**The exercise**
Rewrite the lines of the items below as a Markdown table with two columns, Row and Line. Number each line, skip blank lines, and leave the pictures out.

**Input**

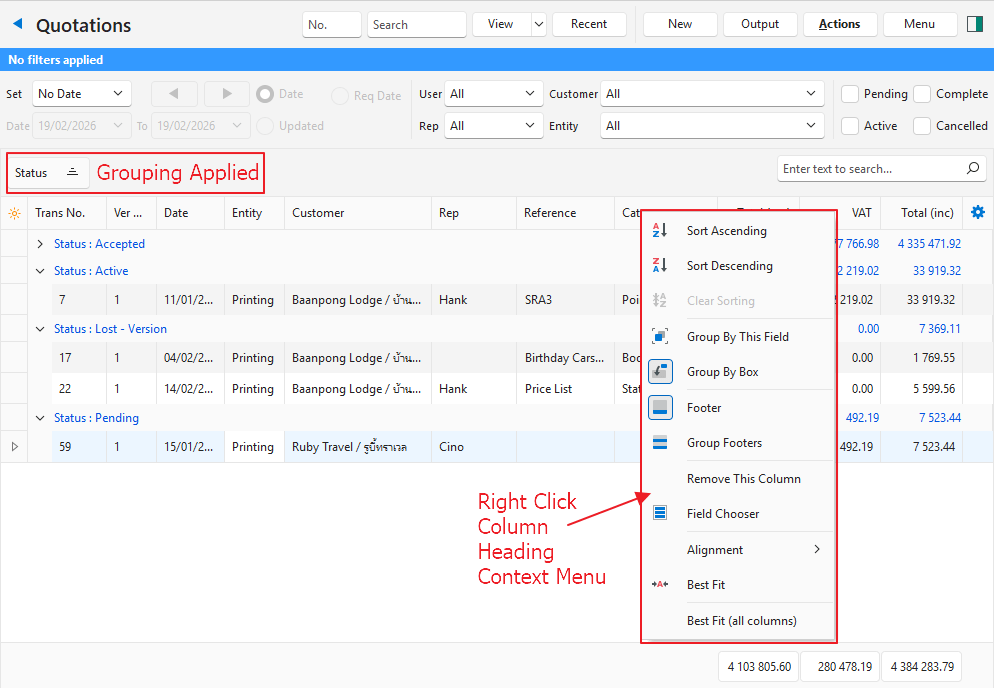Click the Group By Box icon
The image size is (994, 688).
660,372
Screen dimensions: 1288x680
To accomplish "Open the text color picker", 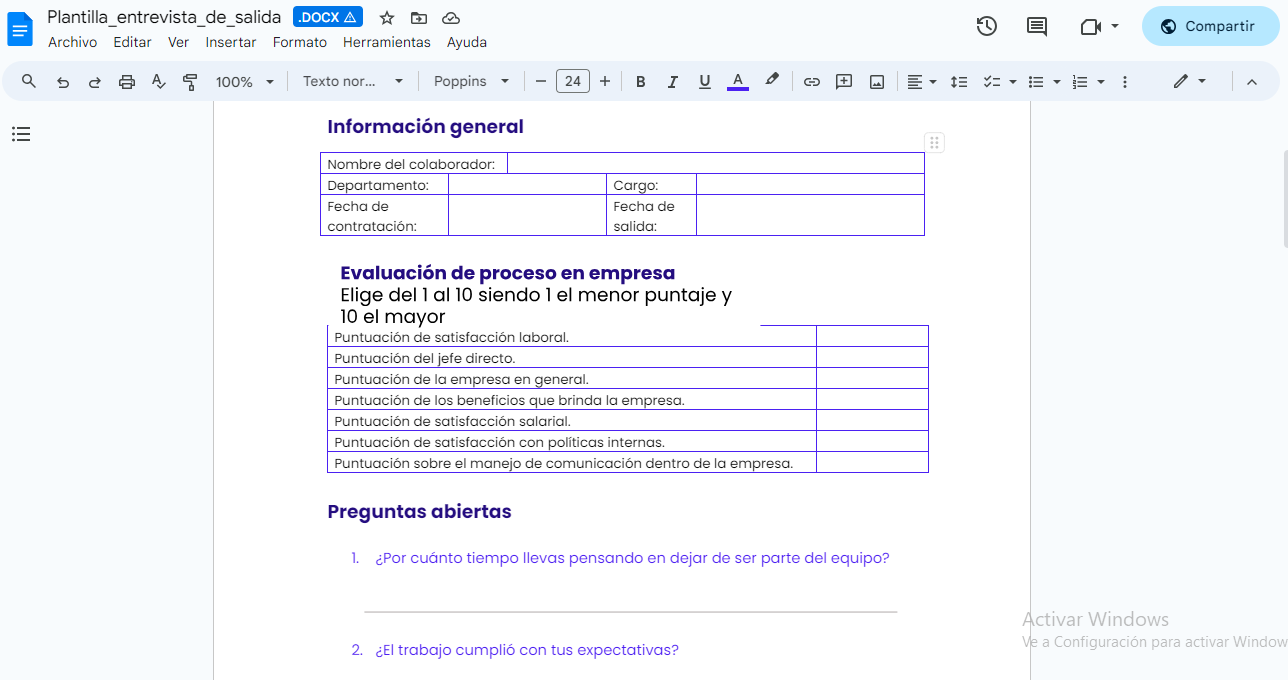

**Reply to the exercise**
| Row | Line |
|---|---|
| 1 | Click the Group By Box icon |
| 2 | The image size is (994, 688). |
| 3 | 660,372 |
| 4 | Screen dimensions: 1288x680 |
| 5 | To accomplish "Open the text color picker",  |